L'Oréal CMO Asmita Dubey signed a fresh partnership with OpenAI to scale generative AI content production, addressing what the company calls the zero-click search problem, according to Glossy. The challenge: when a shopper asks ChatGPT or Perplexity for a product recommendation, the LLM surfaces an answer without sending the user to a brand site. L'Oréal loses the click and the chance to convert. The response is volume—produce enough fresh, specific content that the models pull from L'Oréal assets when they assemble an answer.
The mechanics are straightforward. L'Oréal uses OpenAI's API to generate product descriptions, how-to guides, ingredient explainers, and application tutorials at scale. Each piece is tagged with structured metadata so large language models can cite it when a user asks a question like "best retinol serum for sensitive skin" or "how to apply concealer under eyes." The company runs this content through its own editorial layer before publishing, ensuring brand voice and claim compliance. Dubey told Glossy the partnership lets L'Oréal keep pace with creative cycles that now measure in days, not quarters.
The mechanism is straightforward: zero-click search rewards the brand that gives the LLM the most specific, structured answer to index. Google's AI Overviews, ChatGPT's browsing mode, and Perplexity all pull from published content to construct responses. If your product page says "retinol 0.5% in squalane base, apply after cleansing, wait five minutes before moisturizer," the model can cite that. If your competitor's page just says "effective retinol serum," you win the citation. L'Oréal is betting that high-volume, granular content creation—powered by generative AI—becomes the new SEO. The brand that feeds the model wins the answer slot.

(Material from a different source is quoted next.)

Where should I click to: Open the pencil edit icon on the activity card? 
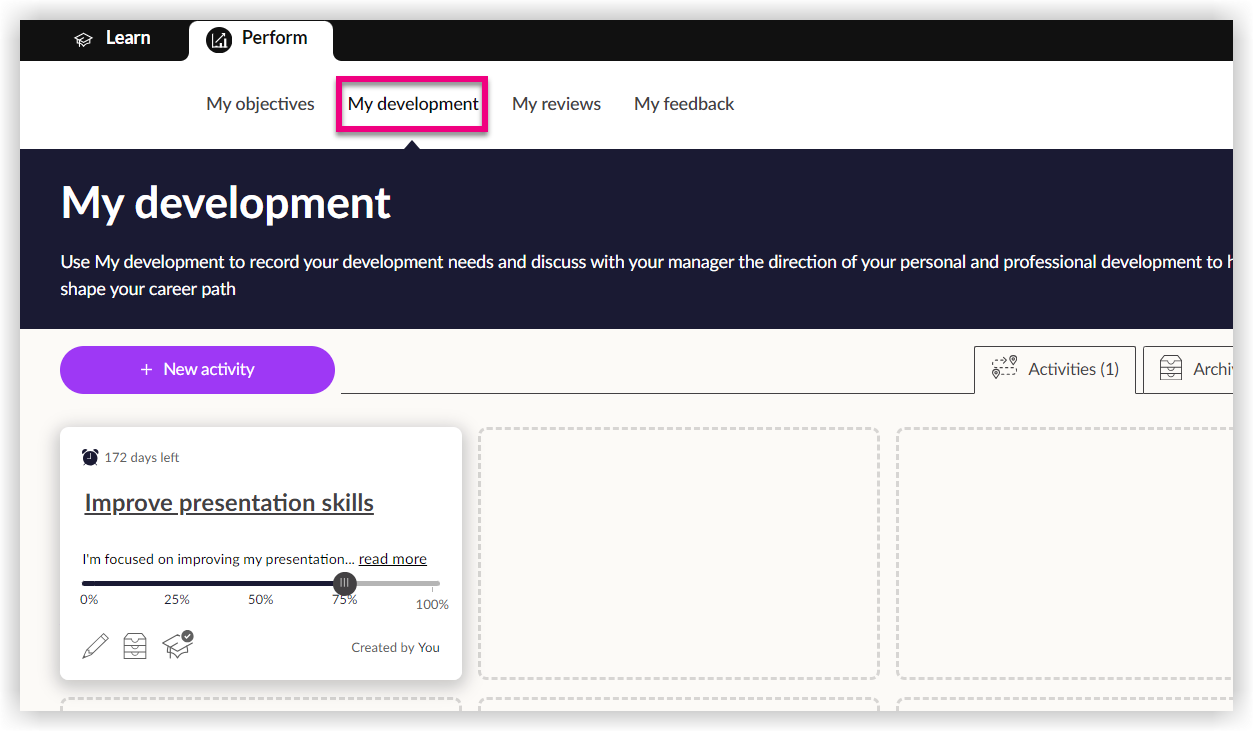[95, 645]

The steal for a small physical-product brand is to run the same content-volume play at modest cost. Start with your ten best-selling SKUs. For each, write five pieces of structured content: a detailed product description with exact specs, a how-to guide, an ingredient breakdown, a use-case scenario, and a comparison chart. Use a paid LLM API—OpenAI, Anthropic, or Perplexity—to draft these at $0.02 per piece in API cost. Edit each for accuracy and voice. Publish all five pieces as separate pages or sections on your site, each with schema markup so search engines can parse the structure. Tag each with the question it answers: "How do I apply this serum?" or "What's the difference between this serum and that one?" Total cost for ten products: about $10 in API fees plus your time. Repeat monthly with seasonal content, gift guides, and trend-driven explainers. The goal is not traffic—it's citation. When someone asks an LLM for a recommendation in your category, your structured content becomes the source the model quotes.
The broader pattern: zero-click search shifts the game from ranking to citation. Brands that produce specific, structured, high-volume content at speed will own the answer slot. L'Oréal is scaling that production with enterprise AI partnerships. A one-person brand can run the same play with API access and editorial discipline, turning content creation from a quarterly project into a weekly habit.